━━━ TEXTE CHOISI ━━━

Merci pour ces corrections. Pour le vetrell, je laisse jouer l'imagination du lecteur, n'ayant moi même pas la moindre idée de ce que ça peut être (mais ça ressemble dans doute un peu au mithril, version pourrie). Pour les autres...omrah je crois que ça parle tout seul, les autres les définitions viendront dans les descriptions ou pas du tout j'aime bien laisser imaginer (surtout que ça m'arrange en fait
!
Pour le fait d'aller plus loin dans la parodie, c'est vrai que ce premier chapitre est plutôt dans la retenue. Le deuxième chapitre devrait donner une idée plus précise de l'ambiance générale de l'histoire:
2-
L'homme fit jouer sa puissante mâchoire en un sourire, et jeta à son compagnon, agenouillé à côté de lui :
− Crois moi, si tu avais vécu à New York, tu n'aurais jamais pu te présenter devant ton patron avec une odeur pareille. On pourrait penser que tu as pris des bains pendant trois mois dans ta propre urine.
Balançant seulement sa nuque épaisse de droite à gauche l'omrah ne répondit pas, vexé par la remarque.
− Mais rassure toi, le Maître n'a pas un odorat aussi développé. Cela se confond avec ton fumet naturel.
Fendu d'un large rictus d'amusement, l'homme découvrit sa dentition impeccable, que la lumière des gigantesques braseros colorait de bronze. L'omrah tourna la tête vers son ami, grogna une réponse mécontente.
− Ne sois pas de mauvaise humeur. Je t'ai quand même sauvé la mise. Je se sais pas quelle idée vous a pris d'aller agacer le Yül chez lui, sur son propre terrain. Sur le votre, votre espèce toute réunie se ferait décimer à toute vitesse...dit Krö en s'agenouillant lui aussi.

━━━

## CONSIGNE ÉCRITE:
Poursuivez, s'il vous plaît, le texte choisi sur l'omrah et Krö à partir de sa dernière phrase. Les lignes n'interviennent pas dans ce travail.

━━━ DONNÉES FOURNIES ━━━

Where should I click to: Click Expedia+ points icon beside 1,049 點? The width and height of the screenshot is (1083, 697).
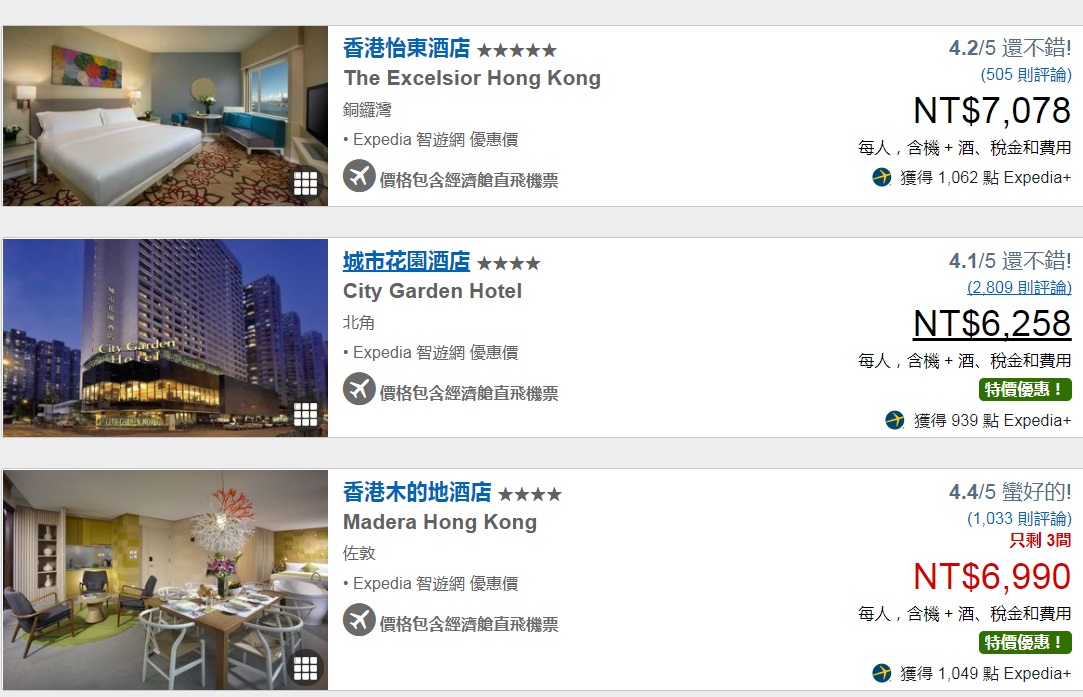tap(881, 673)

━━━

## RÉPONSE ATTENDUE:
Devant eux une immense esplanade se haussait par degrés vers une surélévation du sol. Sur cette estrade, encadré par quatre colonnes taillées dans des stalactites de stuc crémeux, un trône d'ivoire disparaissait presque entièrement sous la masse d'un corps formidable.
Le Seigneur du Chaos.
Immobile, perdu dans de Sombres Pensées, le Prince Jusqu'au Septième Sous Étage asseyait son joug sur l'Entre-Monde, aux confins des Interstices.
L'éternel bruissement du Sous Étage Inférieur se tut tout à coup, brisé par le souffle désincarné du Prince des Ténèbres. Genou à terre, l'homme et l'omrah attendaient les paroles du Maître.
L'Esprit Noir alluma l'unique œil de sa Face d'une flamme terrible, et une voix caverneuse roula sous la voûte.
− Krö...mon...
Le son tourna comme une trace entre les piliers sans âge, monta, descendit, monta, puis s'atténua jusqu'à manquer s'éteindre, pour enfin renaître comme les vents dans le ciel.
− Krö, mon champion...
L'homme abaissa humblement le front, laissa la voix s'apaiser, avant de relever fièrement sa haute stature athlétique.
− Maître. Nous t'écoutons. Tu n'as qu'à ouvrir l'espace de tes crocs...
− Krö, je t'ai appelé...et tu es venu, marchant de la Faille le long...
Le Chaos sembla se remémorer d'anciens événements, levait l'horizon de son regard vairon sur un point, loin au-dessus des deux êtres à sa dévotion.
− Tu es venu du ciel et les étoiles entre elles ne parlent que de toi, toi, venu à moi, homme blond...
Une nouvelle pause fit place à une nouvelle lancinante déclaration qui creusait les chairs de l'âme. Pour ceux, bien sûr, qui en ont une.
− J'ai pour toi tiré des plans, de mon antique Front...
Un rat traversa l'esplanade d'une flèche, rapidement, le cul à terre, presque en s'excusant.
− Pour toi aujourd'hui, j'ai une mission...
− Parle, Maître. Ordonne et j'exécuterai. S'il le faut et avec joie j'exécuterai, au propre comme au figuré.
L'omrah grinça, babines retroussées, et ajouta, trop bas pour que le Prince puisse l'entendre :
− On a le droit de s'amuser un peu, si elle est jolie, avant d'exécuter ?
Les lourdes semelles de fer du Seigneur du Chaos raclèrent la pierre, l'impénétrable cuirasse luisant sous les feux d'or et de lumière.
− Krö, en toi ma confiance est un puits sans fond...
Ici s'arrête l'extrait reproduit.